You can’t legitimize racism and neither can Governor Ralph Northam
Blackface isn’t just a southern thing.
It’s not an archaic form of racism, either.
Blackface still happens today and there’s no excuse for it.
On Feb. 1, the far-right blog Big League Politics published photos from Virginia governor Ralph Northam’s 1984 yearbook page. The page shows a photo of a man dressed in blackface and another man dressed as a Ku Klux Klan member. Northam initially apologized and said he was in the photo.
But then, he held a Feb. 2 press conference and denied he was in the yearbook photo, but said he had worn blackface in the ‘80s when he did a Michael Jackson impersonation.
The nation was collectively baffled.
Blackface is unacceptable under all conditions.
We’re appalled at Northam’s inability to see the racism he exhibited and at his bumbling way of dealing with this crisis. He made the mess worse by his foolish response and lost his chance to lead.
All but one editor thinks he should step down and let his state and the nation heal.
Northam was graduating from medical school when he selected the blackface photo as one of four photos for his yearbook page. He was old enough to know better. He was older than we are now.
The other three photos he selected feature him alone and him with his car. The quote he used to accompany his images reads, “There are more old drunks than old doctors in this world so I think I’ll have another beer.”
Blackface appears in two other images in that 1984 yearbook.
Even if it’s not him in the photo, he put it on his page.
He should have known better. We know better and we are undergraduates. America has an ugly history with racist blackface and minstrel acts. It’s taken way too long for white America to accept that dressing in blackface isn’t funny. In the late ‘90s and early ‘00s, late-night hosts Jimmy Kimmel and Jimmy Fallon performed in blackface on national TV. Buffalo is no stranger to blackface. One of the founding minstrel shows in America –– Christy’s Minstrels –– started in Buffalo.
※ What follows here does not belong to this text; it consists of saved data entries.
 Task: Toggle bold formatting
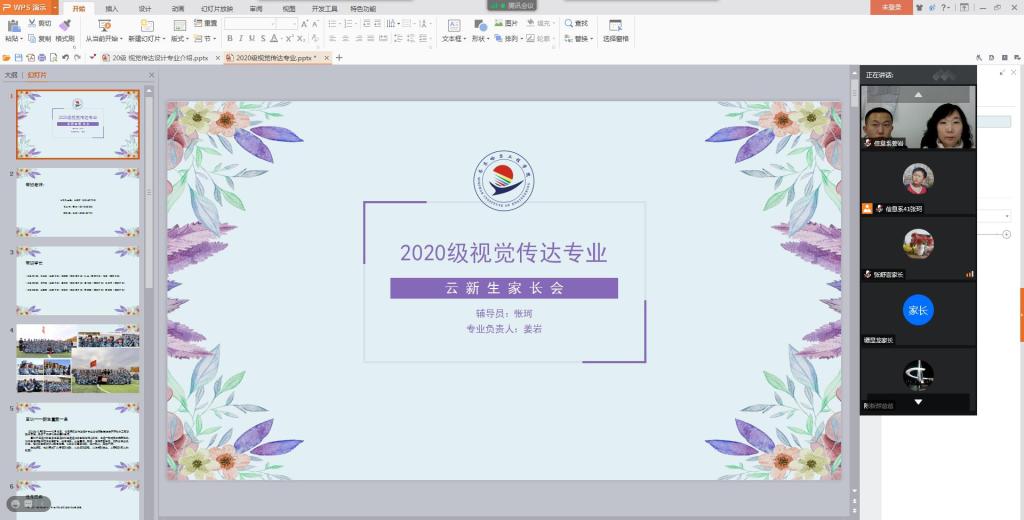tap(229, 39)
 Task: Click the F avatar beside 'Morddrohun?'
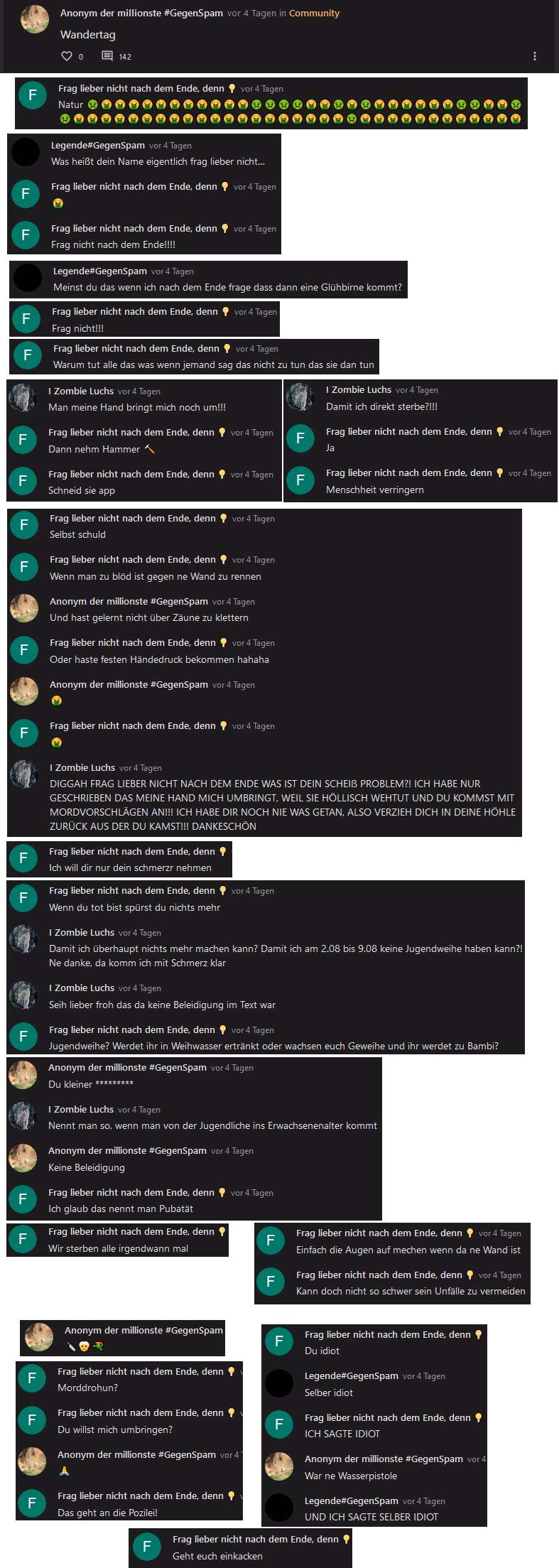tap(32, 1378)
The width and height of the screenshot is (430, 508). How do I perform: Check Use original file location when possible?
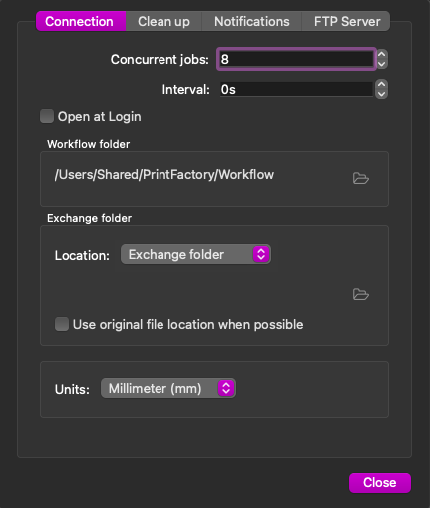[x=62, y=324]
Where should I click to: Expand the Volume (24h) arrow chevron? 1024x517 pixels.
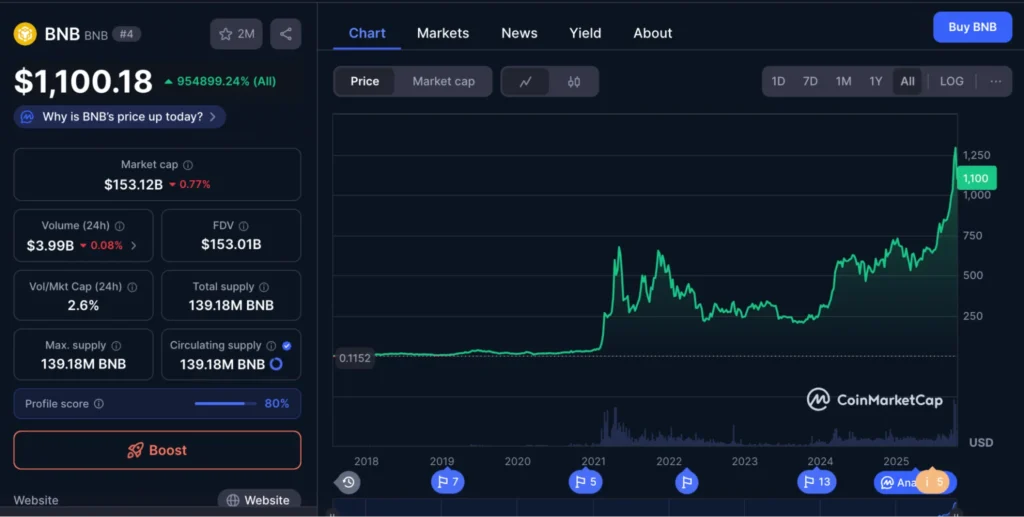point(134,245)
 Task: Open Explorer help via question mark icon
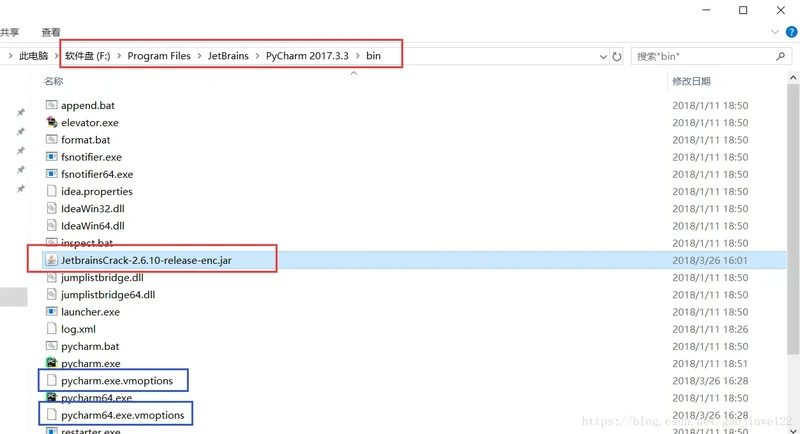791,32
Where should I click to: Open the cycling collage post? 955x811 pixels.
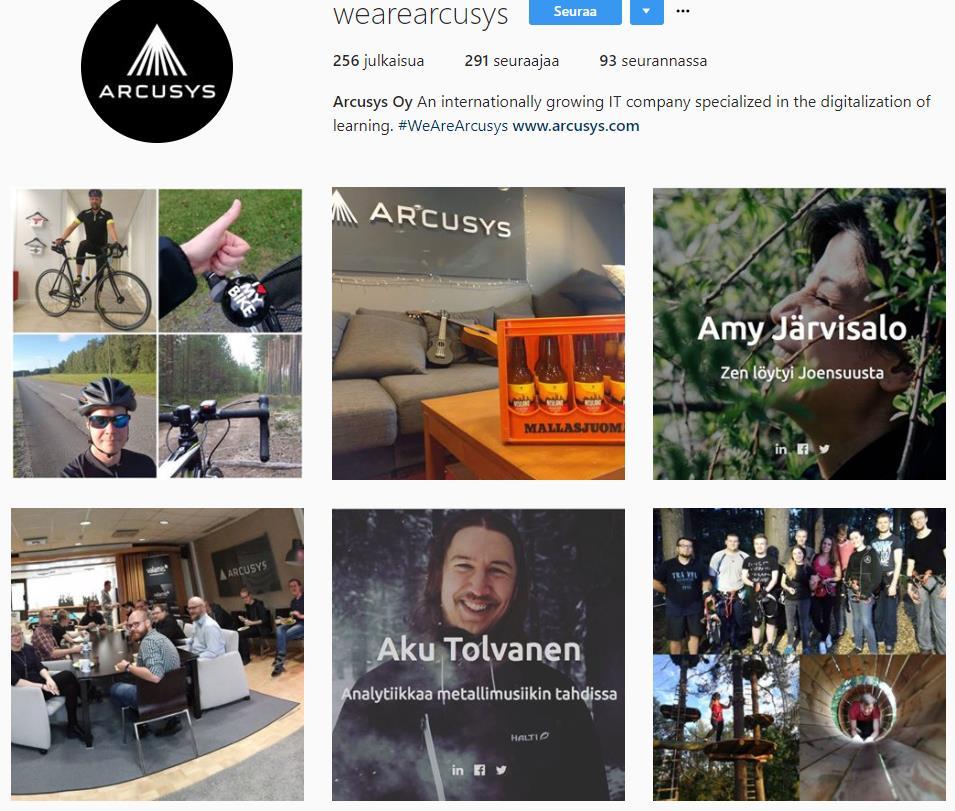157,333
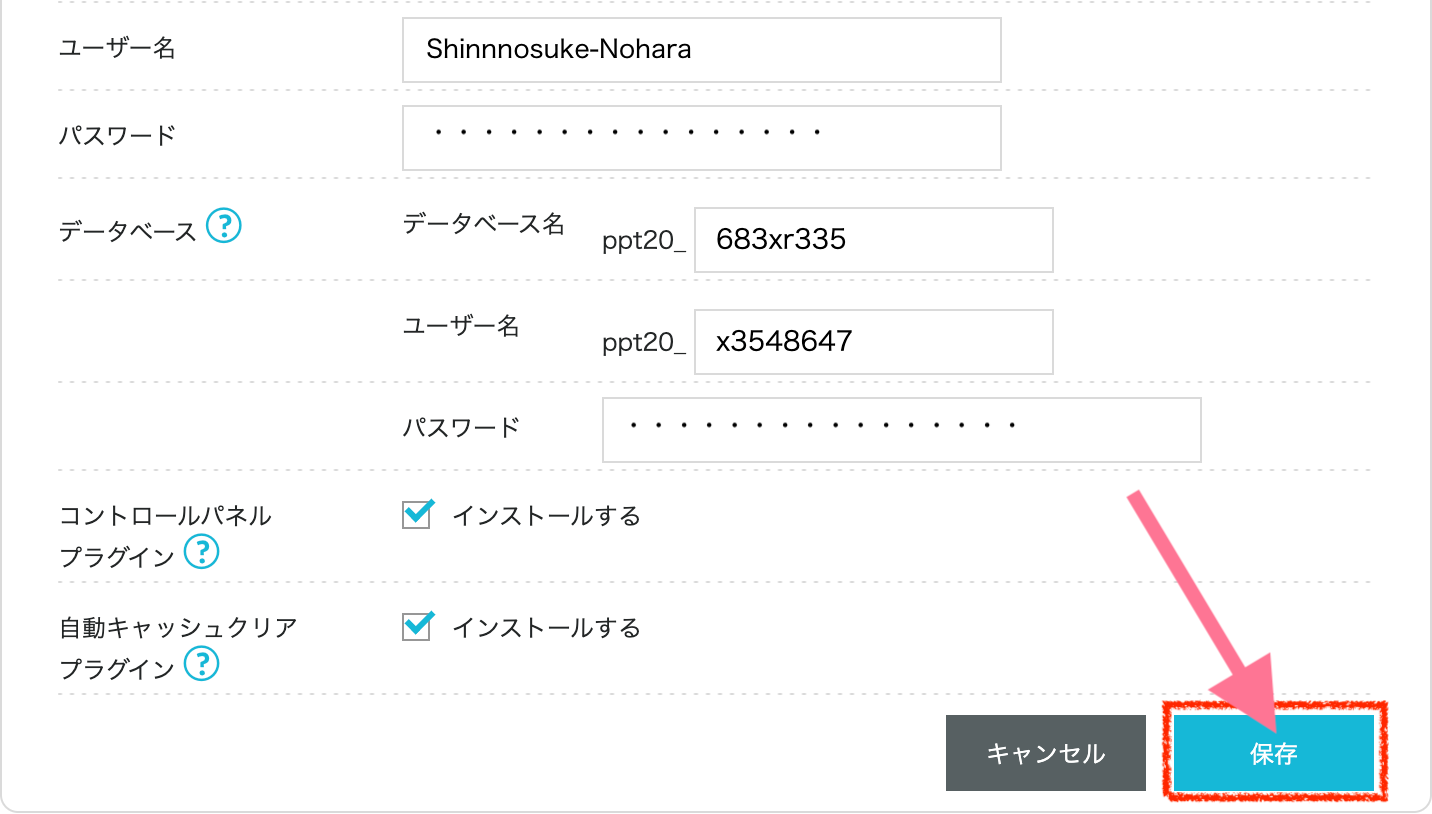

We also think it’s important to recognize the medical field is not foreign to racism, as the Tuskegee syphilis experiment affected 600 black men with only 74 test subjects alive at the experiment’s 1972 conclusion.
It worries us that Gov. Northam could have had dozens of black patients, all of whom were probably unaware of this photo.
As governor, Northam’s policies affect roughly 1.5 million black Virginians. That’s too many people who could feel slighted if Northam fails to step down.
Today, we know blackface is wrong. This is universally accepted. Our generation also knows everything we do is recorded. We know there is no “right to be forgotten.” We can’t be young and foolish, as so many of Northam’s peers claimed to be.
On Wednesday, Virginia Attorney General Mark Herring admitted he and his friends used blackface to imitate rapper Kurtis Blow in 1980. He apologized for the behavior and what he called “our ignorance and glib attitudes,” which didn’t consider the perspectives of others. “That I have contributed to the pain Virginians have felt this week is the greatest shame I have ever felt,” he said.
That’s a start.
It’s a lot more honest than Northam’s half apologies.
Still, we are uncomfortable with people in power trying to legitimize choices and racist acts or statements they made in the past.
We’d like to see politicians and celebrities like Billy Crystal and Robert Downey Jr., who’ve used or joked about blackface, open up about their reasons and the upbringings that led them to think such jokes or actions were funny or inoffensive.
We even think "Looney Tunes" cartoons need re-evaluation.
We expect more discussion of Northam and the state of Virginia in coming weeks. We see it as a chance for our country and our campus to talk about this important issue.